──────── INPUT

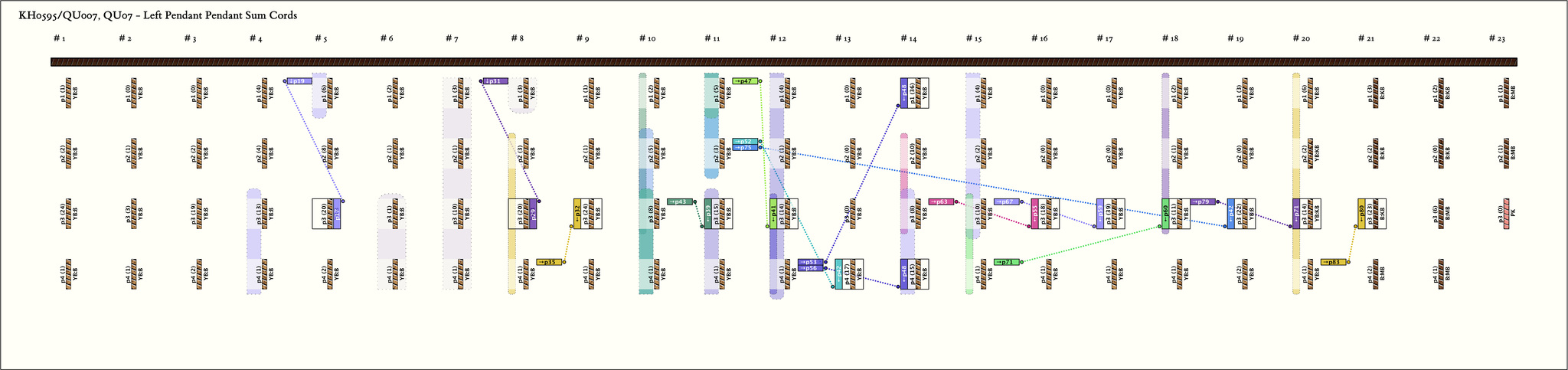1568x370 pixels.
Task: Select the teal →p52 tag
Action: [x=745, y=142]
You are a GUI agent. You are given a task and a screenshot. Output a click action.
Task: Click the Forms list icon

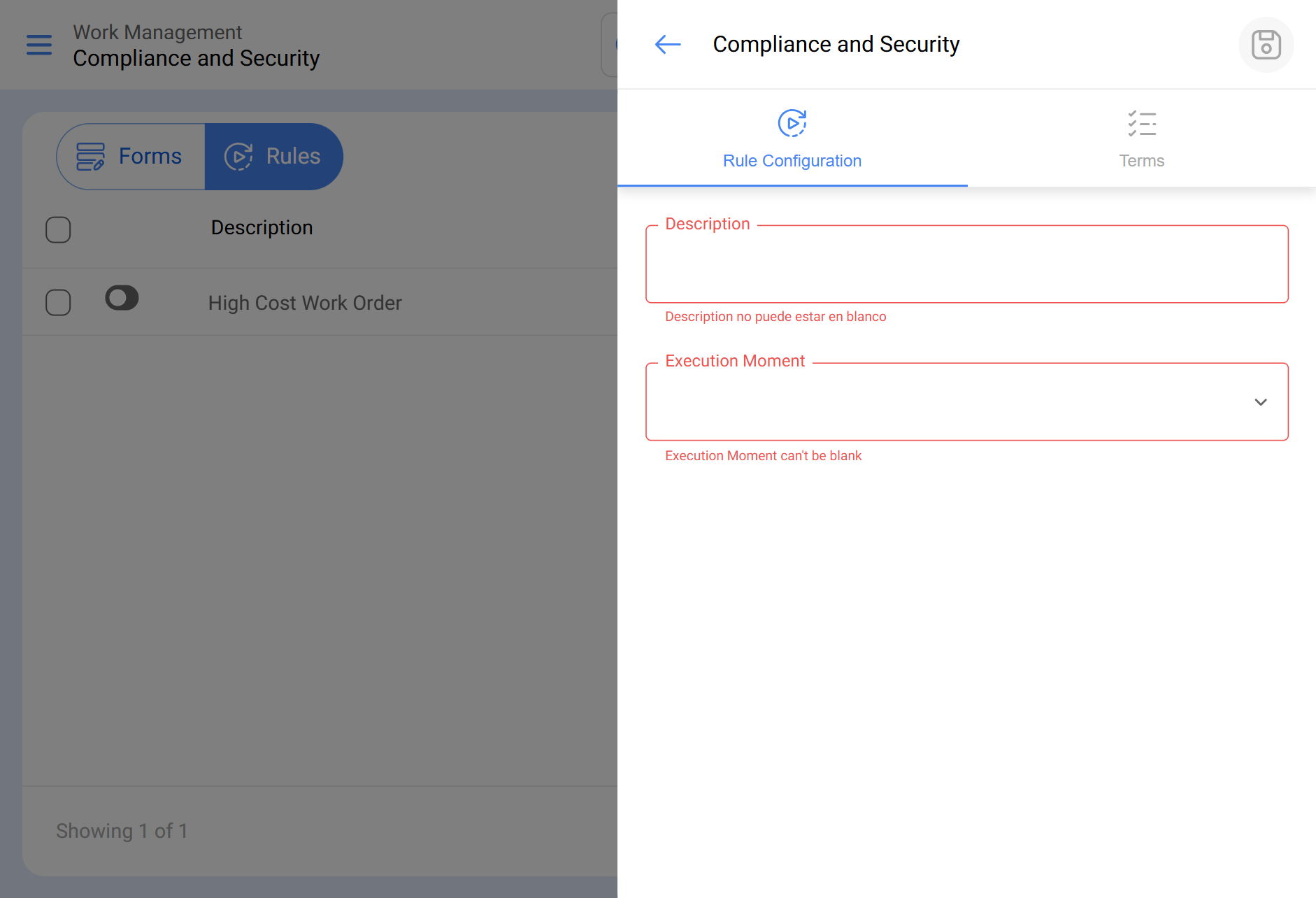tap(90, 156)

────────────────

◆ **WORK REQUIRED**
Go to the line with "You are a GUI" in the entries above. Reproduce that line and each one after it to the end, exactly and without the pictures.

◆ **SOLVED PROBLEM**
You are a GUI agent. You are given a task and a screenshot. Output a click action.
Task: Click the Forms list icon

tap(90, 156)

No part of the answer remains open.